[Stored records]
- - -
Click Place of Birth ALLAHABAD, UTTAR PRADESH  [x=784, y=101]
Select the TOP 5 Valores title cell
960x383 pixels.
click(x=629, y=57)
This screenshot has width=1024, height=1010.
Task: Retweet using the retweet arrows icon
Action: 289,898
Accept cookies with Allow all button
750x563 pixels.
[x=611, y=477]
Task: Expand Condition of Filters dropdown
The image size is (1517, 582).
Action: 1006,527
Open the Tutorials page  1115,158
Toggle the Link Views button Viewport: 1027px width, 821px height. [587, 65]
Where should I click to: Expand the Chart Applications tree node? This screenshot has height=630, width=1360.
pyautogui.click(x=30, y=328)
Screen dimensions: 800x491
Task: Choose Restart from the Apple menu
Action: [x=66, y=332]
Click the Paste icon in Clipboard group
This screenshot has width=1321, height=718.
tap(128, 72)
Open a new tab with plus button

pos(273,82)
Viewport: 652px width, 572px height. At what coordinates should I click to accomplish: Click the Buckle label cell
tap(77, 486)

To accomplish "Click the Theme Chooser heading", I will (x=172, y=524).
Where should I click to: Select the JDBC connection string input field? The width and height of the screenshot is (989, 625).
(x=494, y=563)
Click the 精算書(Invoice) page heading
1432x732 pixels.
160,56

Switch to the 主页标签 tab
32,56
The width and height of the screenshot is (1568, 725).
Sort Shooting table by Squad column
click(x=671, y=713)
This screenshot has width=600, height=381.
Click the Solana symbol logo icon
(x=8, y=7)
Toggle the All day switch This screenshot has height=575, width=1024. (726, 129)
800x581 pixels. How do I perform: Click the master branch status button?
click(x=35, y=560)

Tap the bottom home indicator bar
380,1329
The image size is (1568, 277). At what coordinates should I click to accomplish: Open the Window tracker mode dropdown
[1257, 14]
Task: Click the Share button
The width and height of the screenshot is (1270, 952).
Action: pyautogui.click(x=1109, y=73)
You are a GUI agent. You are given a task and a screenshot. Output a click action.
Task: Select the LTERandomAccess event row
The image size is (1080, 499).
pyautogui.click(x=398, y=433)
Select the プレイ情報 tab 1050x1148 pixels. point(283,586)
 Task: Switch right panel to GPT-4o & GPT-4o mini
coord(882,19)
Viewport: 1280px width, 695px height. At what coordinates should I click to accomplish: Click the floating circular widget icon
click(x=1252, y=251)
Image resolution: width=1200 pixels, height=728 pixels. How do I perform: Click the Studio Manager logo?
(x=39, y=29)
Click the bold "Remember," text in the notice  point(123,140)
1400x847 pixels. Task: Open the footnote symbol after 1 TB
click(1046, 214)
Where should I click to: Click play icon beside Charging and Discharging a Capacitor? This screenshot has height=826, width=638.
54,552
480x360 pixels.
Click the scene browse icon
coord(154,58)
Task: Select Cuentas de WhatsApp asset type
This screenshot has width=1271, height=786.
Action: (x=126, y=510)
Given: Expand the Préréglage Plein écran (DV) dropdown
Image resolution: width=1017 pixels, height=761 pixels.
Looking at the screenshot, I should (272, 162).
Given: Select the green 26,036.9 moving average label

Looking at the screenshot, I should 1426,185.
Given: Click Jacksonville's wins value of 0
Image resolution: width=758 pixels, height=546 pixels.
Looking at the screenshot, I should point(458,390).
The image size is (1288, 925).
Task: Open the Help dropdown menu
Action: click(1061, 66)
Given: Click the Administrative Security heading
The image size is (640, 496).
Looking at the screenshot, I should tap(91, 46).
- - -
**Your task:**
Return every record above exactly as written.

**Your solution:**
Click Place of Birth ALLAHABAD, UTTAR PRADESH  [x=784, y=101]
Select the TOP 5 Valores title cell
960x383 pixels.
click(x=629, y=57)
This screenshot has width=1024, height=1010.
Task: Retweet using the retweet arrows icon
Action: 289,898
Accept cookies with Allow all button
750x563 pixels.
[x=611, y=477]
Task: Expand Condition of Filters dropdown
The image size is (1517, 582).
Action: 1006,527
Open the Tutorials page  1115,158
Toggle the Link Views button Viewport: 1027px width, 821px height. [587, 65]
Where should I click to: Expand the Chart Applications tree node? This screenshot has height=630, width=1360.
pyautogui.click(x=30, y=328)
Screen dimensions: 800x491
Task: Choose Restart from the Apple menu
Action: [x=66, y=332]
Click the Paste icon in Clipboard group
This screenshot has width=1321, height=718.
tap(128, 72)
Open a new tab with plus button

pos(273,82)
Viewport: 652px width, 572px height. At what coordinates should I click to accomplish: Click the Buckle label cell
tap(77, 486)

To accomplish "Click the Theme Chooser heading", I will (x=172, y=524).
Where should I click to: Select the JDBC connection string input field? The width and height of the screenshot is (989, 625).
(x=494, y=563)
Click the 精算書(Invoice) page heading
1432x732 pixels.
160,56

Switch to the 主页标签 tab
32,56
The width and height of the screenshot is (1568, 725).
Sort Shooting table by Squad column
click(x=671, y=713)
This screenshot has width=600, height=381.
Click the Solana symbol logo icon
(x=8, y=7)
Toggle the All day switch This screenshot has height=575, width=1024. (726, 129)
800x581 pixels. How do I perform: Click the master branch status button?
click(x=35, y=560)

Tap the bottom home indicator bar
380,1329
The image size is (1568, 277). At what coordinates should I click to accomplish: Open the Window tracker mode dropdown
[1257, 14]
Task: Click the Share button
The width and height of the screenshot is (1270, 952).
Action: pyautogui.click(x=1109, y=73)
You are a GUI agent. You are given a task and a screenshot. Output a click action.
Task: Select the LTERandomAccess event row
The image size is (1080, 499).
pyautogui.click(x=398, y=433)
Select the プレイ情報 tab 1050x1148 pixels. point(283,586)
 Task: Switch right panel to GPT-4o & GPT-4o mini
coord(882,19)
Viewport: 1280px width, 695px height. At what coordinates should I click to accomplish: Click the floating circular widget icon
click(x=1252, y=251)
Image resolution: width=1200 pixels, height=728 pixels. How do I perform: Click the Studio Manager logo?
(x=39, y=29)
Click the bold "Remember," text in the notice  point(123,140)
1400x847 pixels. Task: Open the footnote symbol after 1 TB
click(1046, 214)
Where should I click to: Click play icon beside Charging and Discharging a Capacitor? This screenshot has height=826, width=638.
54,552
480x360 pixels.
Click the scene browse icon
coord(154,58)
Task: Select Cuentas de WhatsApp asset type
This screenshot has width=1271, height=786.
Action: (x=126, y=510)
Given: Expand the Préréglage Plein écran (DV) dropdown
Image resolution: width=1017 pixels, height=761 pixels.
Looking at the screenshot, I should (272, 162).
Given: Select the green 26,036.9 moving average label

Looking at the screenshot, I should 1426,185.
Given: Click Jacksonville's wins value of 0
Image resolution: width=758 pixels, height=546 pixels.
Looking at the screenshot, I should point(458,390).
The image size is (1288, 925).
Task: Open the Help dropdown menu
Action: click(1061, 66)
Given: Click the Administrative Security heading
The image size is (640, 496).
Looking at the screenshot, I should tap(91, 46).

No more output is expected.